## Task statement
For this exercise, return exactly the lines of the material below that begin at the one with "The width and height of the screenshot is (1130, 691)." and stop after the one with "Switch to the".
START Records shown
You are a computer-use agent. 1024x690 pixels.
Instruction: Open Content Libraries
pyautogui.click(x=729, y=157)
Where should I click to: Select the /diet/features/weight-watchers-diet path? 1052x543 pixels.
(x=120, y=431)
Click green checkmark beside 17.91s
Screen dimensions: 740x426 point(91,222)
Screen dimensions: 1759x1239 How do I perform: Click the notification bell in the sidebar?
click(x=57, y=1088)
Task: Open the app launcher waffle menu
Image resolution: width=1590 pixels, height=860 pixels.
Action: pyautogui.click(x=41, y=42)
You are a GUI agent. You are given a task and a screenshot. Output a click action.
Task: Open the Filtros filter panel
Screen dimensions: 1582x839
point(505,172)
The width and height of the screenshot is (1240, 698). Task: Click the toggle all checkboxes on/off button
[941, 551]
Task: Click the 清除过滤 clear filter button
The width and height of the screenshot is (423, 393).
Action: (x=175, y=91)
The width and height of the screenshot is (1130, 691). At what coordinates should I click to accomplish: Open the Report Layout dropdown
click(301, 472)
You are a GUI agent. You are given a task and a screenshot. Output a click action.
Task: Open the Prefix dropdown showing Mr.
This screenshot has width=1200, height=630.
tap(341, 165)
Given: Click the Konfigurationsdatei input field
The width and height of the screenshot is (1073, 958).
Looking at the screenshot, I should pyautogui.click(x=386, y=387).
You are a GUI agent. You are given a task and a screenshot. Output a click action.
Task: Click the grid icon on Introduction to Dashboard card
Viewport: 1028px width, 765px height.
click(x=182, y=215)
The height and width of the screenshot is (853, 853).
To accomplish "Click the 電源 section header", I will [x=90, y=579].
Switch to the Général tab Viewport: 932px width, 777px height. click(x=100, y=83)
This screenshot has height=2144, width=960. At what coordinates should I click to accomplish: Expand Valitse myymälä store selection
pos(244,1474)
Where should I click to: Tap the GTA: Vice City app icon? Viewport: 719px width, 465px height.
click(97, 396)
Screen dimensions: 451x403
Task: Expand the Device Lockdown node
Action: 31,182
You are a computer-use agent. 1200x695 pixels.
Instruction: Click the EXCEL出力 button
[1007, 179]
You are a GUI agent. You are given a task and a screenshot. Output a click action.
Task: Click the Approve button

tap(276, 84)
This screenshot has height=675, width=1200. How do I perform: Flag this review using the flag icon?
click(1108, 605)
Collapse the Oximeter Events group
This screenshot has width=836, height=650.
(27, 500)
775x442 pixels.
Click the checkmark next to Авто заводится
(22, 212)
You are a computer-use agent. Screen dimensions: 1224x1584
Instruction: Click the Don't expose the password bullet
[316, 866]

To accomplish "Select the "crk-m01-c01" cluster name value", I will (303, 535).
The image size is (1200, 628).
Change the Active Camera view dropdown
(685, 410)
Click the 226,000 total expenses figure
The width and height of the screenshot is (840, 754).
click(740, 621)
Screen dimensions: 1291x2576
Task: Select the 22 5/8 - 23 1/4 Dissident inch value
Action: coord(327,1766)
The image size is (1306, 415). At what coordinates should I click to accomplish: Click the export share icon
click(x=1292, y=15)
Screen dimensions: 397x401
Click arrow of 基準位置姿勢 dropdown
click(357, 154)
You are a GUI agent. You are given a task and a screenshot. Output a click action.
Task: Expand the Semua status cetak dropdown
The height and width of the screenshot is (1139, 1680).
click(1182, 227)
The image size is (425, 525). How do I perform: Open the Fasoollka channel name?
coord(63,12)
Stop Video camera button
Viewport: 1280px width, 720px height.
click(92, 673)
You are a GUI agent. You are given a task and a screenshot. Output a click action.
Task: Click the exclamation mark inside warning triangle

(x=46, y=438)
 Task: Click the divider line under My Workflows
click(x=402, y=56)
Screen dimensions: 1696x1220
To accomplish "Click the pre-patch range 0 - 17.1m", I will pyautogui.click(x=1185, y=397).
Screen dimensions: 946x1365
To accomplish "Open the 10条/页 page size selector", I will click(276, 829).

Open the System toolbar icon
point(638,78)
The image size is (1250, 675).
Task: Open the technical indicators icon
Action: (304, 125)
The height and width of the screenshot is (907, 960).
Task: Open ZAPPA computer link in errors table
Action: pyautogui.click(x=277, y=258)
END Records shown
## Problem solution
The width and height of the screenshot is (1130, 691). At what coordinates should I click to accomplish: Open the Report Layout dropdown
click(301, 472)
You are a GUI agent. You are given a task and a screenshot. Output a click action.
Task: Open the Prefix dropdown showing Mr.
This screenshot has width=1200, height=630.
tap(341, 165)
Given: Click the Konfigurationsdatei input field
The width and height of the screenshot is (1073, 958).
Looking at the screenshot, I should pyautogui.click(x=386, y=387).
You are a GUI agent. You are given a task and a screenshot. Output a click action.
Task: Click the grid icon on Introduction to Dashboard card
Viewport: 1028px width, 765px height.
click(x=182, y=215)
The height and width of the screenshot is (853, 853).
To accomplish "Click the 電源 section header", I will [x=90, y=579].
Switch to the Général tab Viewport: 932px width, 777px height. click(x=100, y=83)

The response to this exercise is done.